Sim, levando bem para esse lado, existem pessoas que marcam você de alguma forma, pessoas que brilham de um jeito que te faz sorrir, te faz entender que é super bacana esse contato. Essa sensibilidade é mais aflorada quando existem pessoas que brilham muito, e a gente consegue perceber quando isso é verdadeiro, quando isso é sincero, e quando existem pessoas que de alguma forma fazem diferença pra gente, seja por uma conversa, seja por uma experiência. 

Você acha que o Sol contagia?

Sem dúvida, o Sol das pessoas, o Sol que está lá em cima brilhando, tudo é pura energia. Algumas pessoas tem mais Sol, e isso vai do astral, da energia mesmo, da vibe que aquela pessoa tem, do quão positiva ela é, do quanto ela já viveu, dos valores que ela tem. Alguns mais, outros menos, mas no fim das contas todo mundo tem um raiozinho ali pra compartilhar, e eu acho que essa troca é maravilhosa.

Como o Sol te influencia no teu dia a dia?

No meu dia a dia eu sempre tento embasar as minhas decisões e pautar as minhas conversas de forma que eu consiga plantar uma sementinha, ou,  trazendo para o nosso contexto, um raio de Sol em alguém. Nem sempre eu consigo,  mas, eu acho que é muito mais de como a pessoa recebe, do que do meu esforço em tentar fazer isso. E também acontece de uma forma natural. Em todas as minhas relações eu tento de alguma forma entregar alguma coisa pra alguém, para que ela saia dessa conversa de uma forma diferente de como ela entrou. Obvio que não tenho pretensão nenhuma de mudar alguém, mas sempre que eu puder levar alguma mensagem positiva, dentro de algum contexto, de algum contato, eu vou fazer.

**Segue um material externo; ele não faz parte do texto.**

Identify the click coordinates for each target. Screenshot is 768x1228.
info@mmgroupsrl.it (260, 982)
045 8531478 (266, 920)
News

E muitas vezes só ouvir, porque também faz bem você receber de volta. Como aconteceu no caso do Uber, onde eu fui muito mais impactada do que impactei. E eu acho que a troca é isso, tem sempre alguém que vai poder dar mais ou receber mais. É uma coisa involuntária, mas sempre que eu posso eu tento trazer esse Sol para o meu dia a dia, e tentar iluminar um pouquinho a vida das pessoas. A gente tem tanto a evoluir, e eu tenho muito. Mas se a gente fizer um esforço diário para tentar fazer a vida das pessoas um pouquinho melhor, a gente também está de certa forma evoluindo a nossa, eu acredito bastante nisso.

Teve algo mais que você absorveu com o pôr do Sol além de tudo isso?

Eu acho que é um momento de gratidão, obviamente você viver um pôr do Sol. É uma coisa muito bonita, e mais do que a beleza do cenário em si, eu acho que tem uma coisa de renovação, de ciclo. Todos os dias ele nasce, e todos os dias você tem uma chance nova de fazer alguma coisa acontecer. Cada novo nascer do Sol, cada novo pôr do Sol,  é uma nova oportunidade de vida, de sentir prazer em fazer o que faz, em agradecer, em simplesmente meditar ou orar. O Sol é completamente cíclico, eu acho que é como o ciclo que se encerra e te da oportunidade de fazer tudo de novo ou tudo diferente, dependendo de como você quer ser. Fazendo alusão a esse movimento do Sol eu, acredito que cada nascer do Sol é uma nova oportunidade de vida, e a gente tem que fazer dela o máximo e melhor que a gente conseguir. No fim das contas é isso, buscar fazer algo novo, diferente, ou simplesmente se dar uma segunda chance.